Set down, exactly as written, the lines from the line holding "You are a GUI" to the end of the data, inclusive, skipping any pictures.

> **Extracted records**
—————
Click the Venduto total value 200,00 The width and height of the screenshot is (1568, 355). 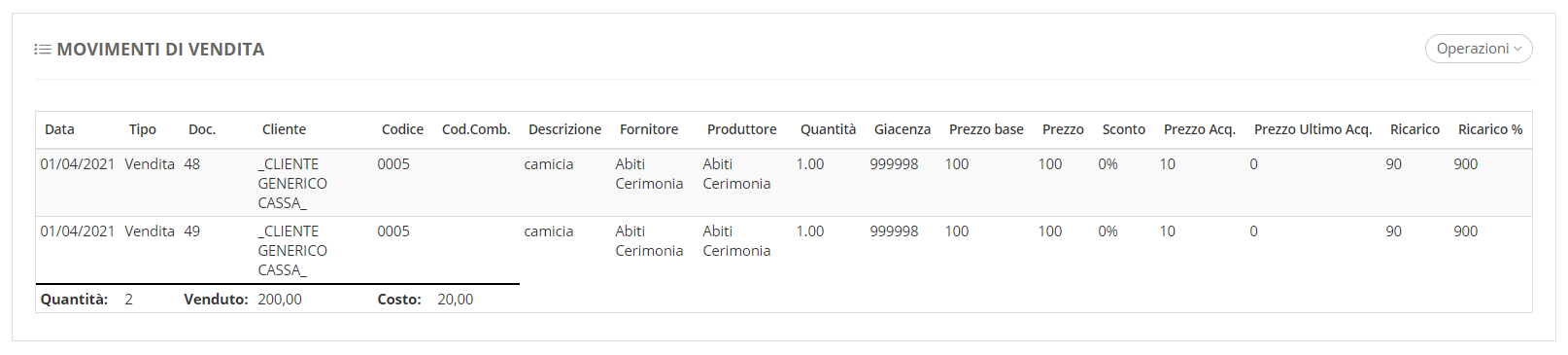(x=280, y=300)
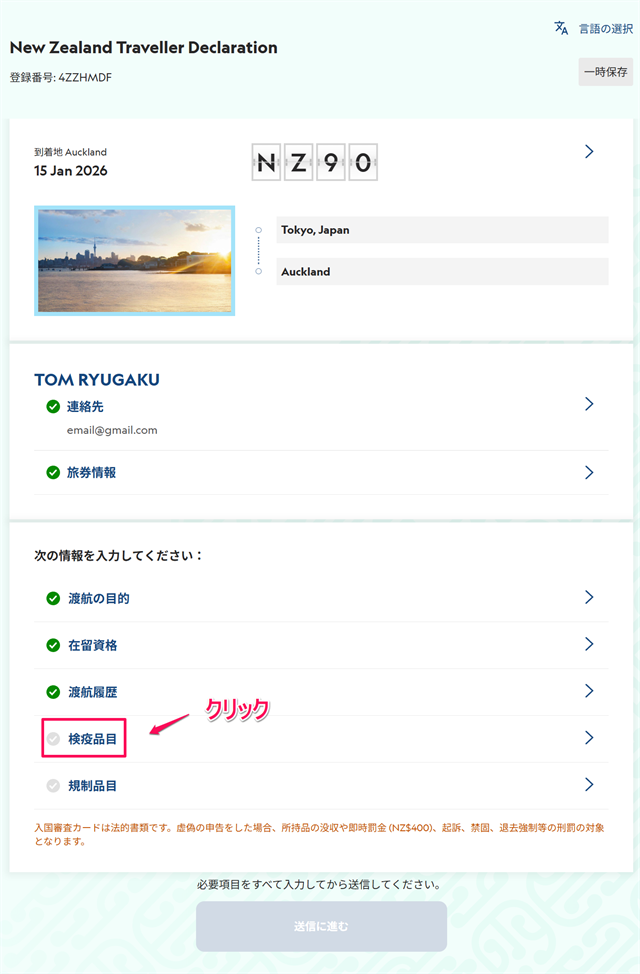Expand the 連絡先 section chevron
The height and width of the screenshot is (974, 640).
coord(589,404)
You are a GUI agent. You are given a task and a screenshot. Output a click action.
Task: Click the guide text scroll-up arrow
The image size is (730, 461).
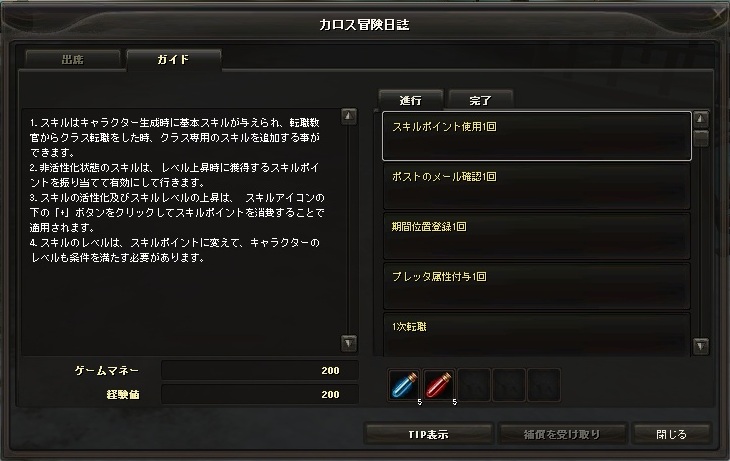(349, 116)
—————
> **SOLUTION TO THIS EXERCISE**
You are a GUI agent. You are given a task and a screenshot. Output a click action.
Task: Click the guide text scroll-up arrow
The image size is (730, 461).
(349, 116)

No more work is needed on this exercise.